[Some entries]
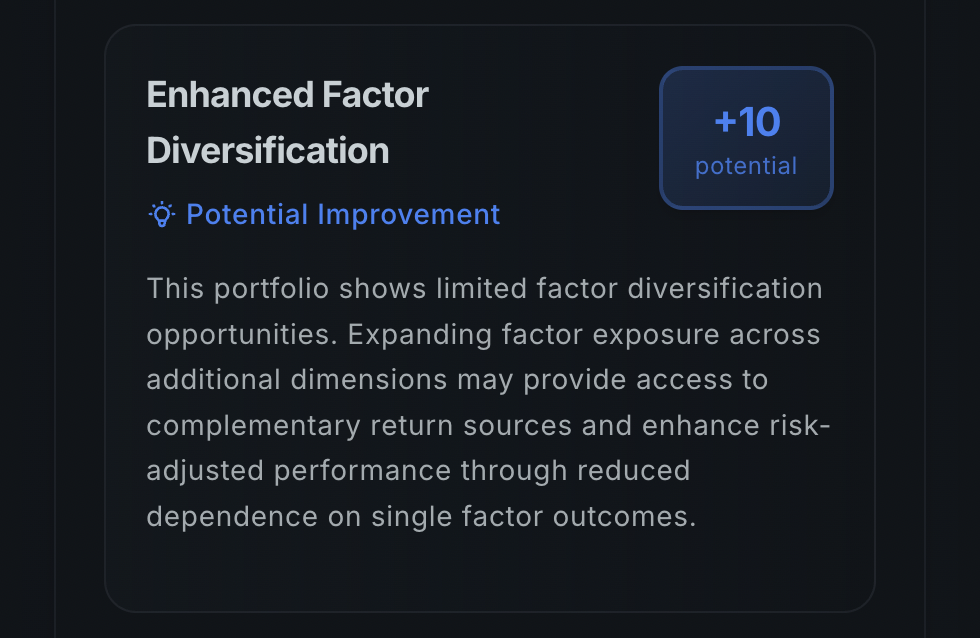Viewport: 980px width, 638px height.
Task: Select the '+10' value inside the badge
Action: pos(746,121)
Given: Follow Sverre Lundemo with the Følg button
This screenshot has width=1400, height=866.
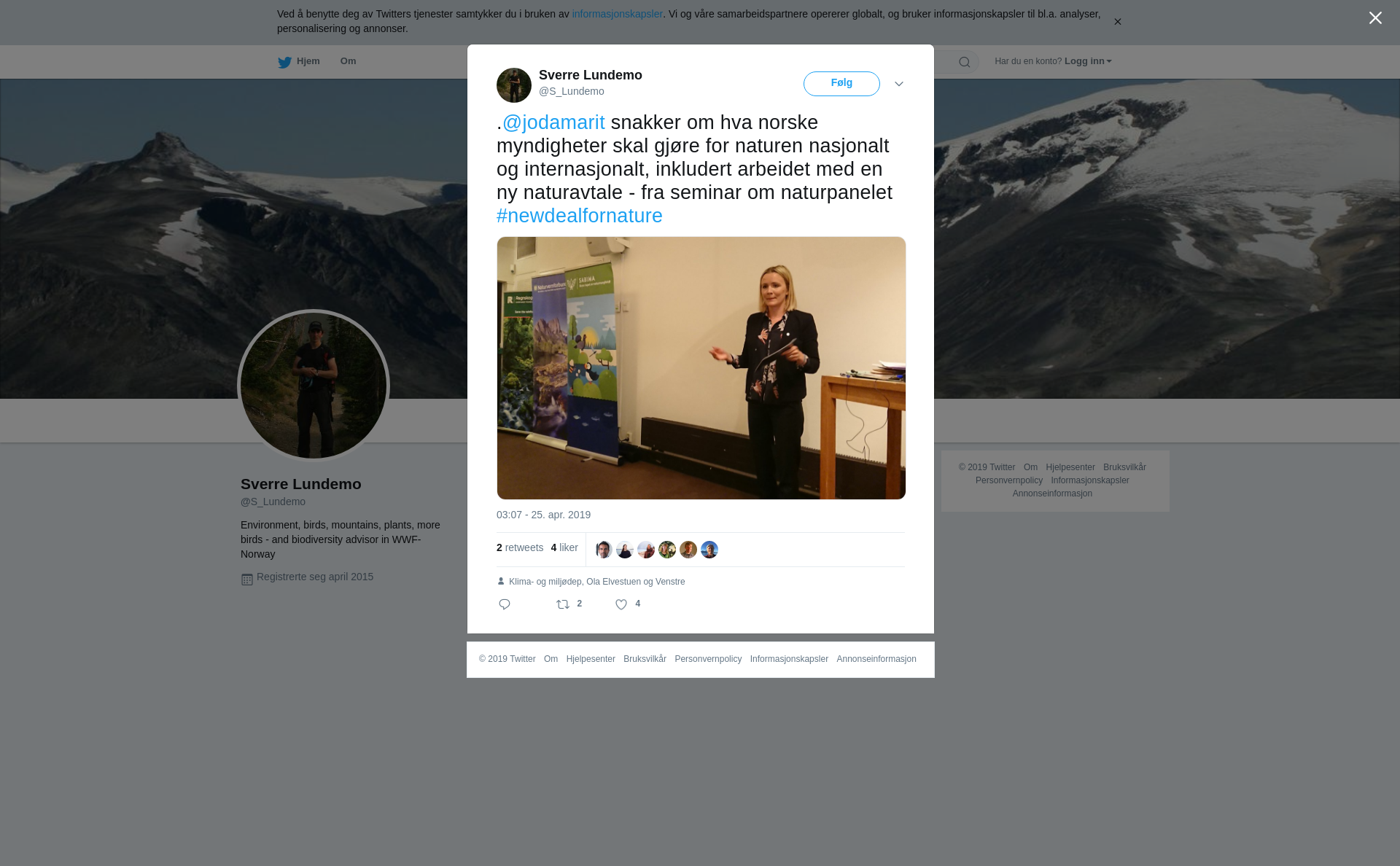Looking at the screenshot, I should 841,84.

DO THIS:
Reproduce every line of the entries above word for word, omitting the pictures.

SOLUTION TO THE EXERCISE:
Viewport: 980px width, 638px height.
Task: Select the '+10' value inside the badge
Action: pos(746,121)
Given: Follow Sverre Lundemo with the Følg button
This screenshot has width=1400, height=866.
Looking at the screenshot, I should 841,84.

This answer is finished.